Housing and construction projects outside urban markets are staring at a slowdown for a few months with dealers and buyers reporting a shortage of long steel products, such as rods, bars and wires.
Construction steel, mostly produced by small, secondary steel mills scattered across the southern and eastern regions, has been in short supply as many micro, small and medium enterprises struggle to emerge from the effects of the pandemic on labour and capital as well as sky-high iron-ore prices.

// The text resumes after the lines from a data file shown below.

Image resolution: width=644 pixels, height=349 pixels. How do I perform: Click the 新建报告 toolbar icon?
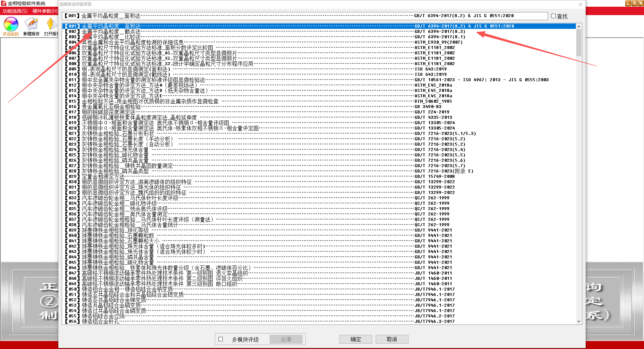31,24
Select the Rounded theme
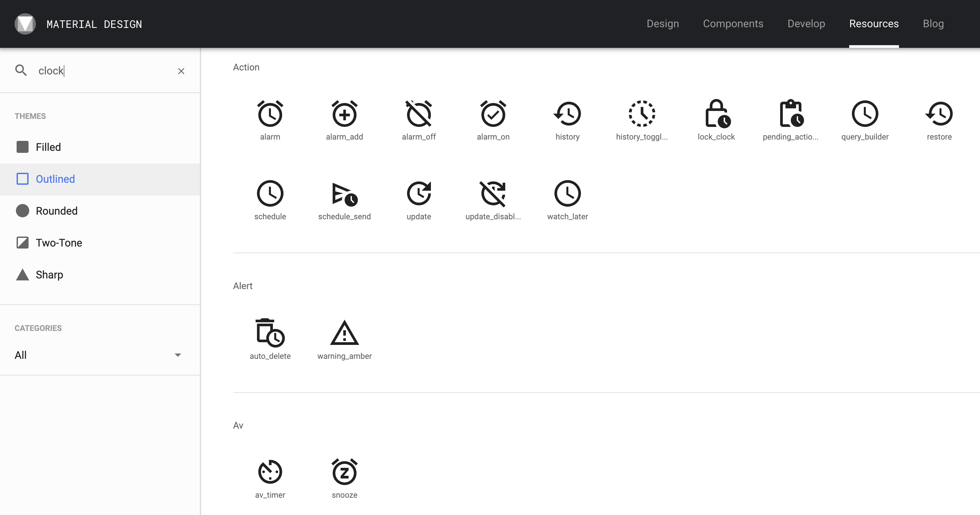 coord(56,210)
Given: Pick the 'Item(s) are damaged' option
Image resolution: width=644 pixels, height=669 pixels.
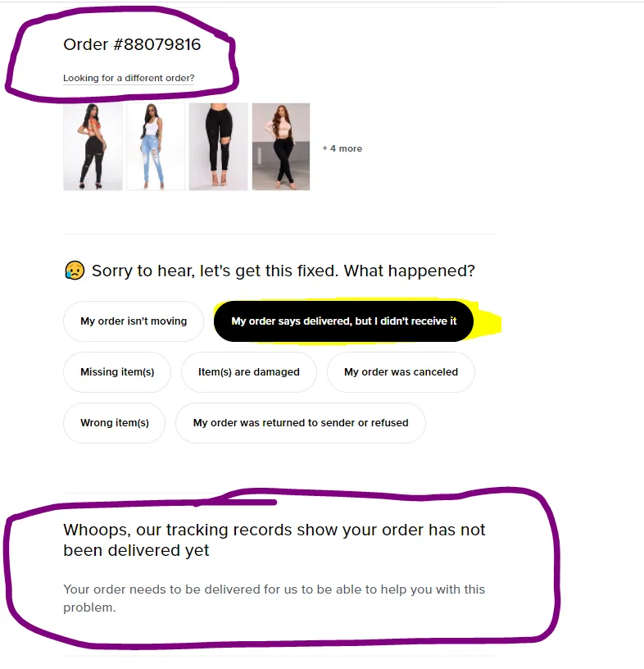Looking at the screenshot, I should 249,372.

The key reason for the shortage appears to be linked to a scarcity of iron ore in the local market.
About 1.6 tonnes of iron ore are required to produce a tonne of steel. Iron ore prices are moving in tandem with the global trend, which is rising to meet China’s stimulus-driven appetite for steel. This has prompted miners across the world, including in India, to increase their steel exports. In India, construction steel producers, who are mostly medium-sized enterprises making unbranded TMT bars and rebars at plants of under 2 million tonnes per annum capacity, are unable to keep up with the rising input costs as they do not have the pricing power to pass on the increase in prices to their customers.
Analysts say the shortage is being felt acutely in non-urban markets, where large integrated steel mills do not have a marketing presence, and where building projects may be delayed. The secondary steel mills will be able to return to normalcy once iron ore prices begin to cool.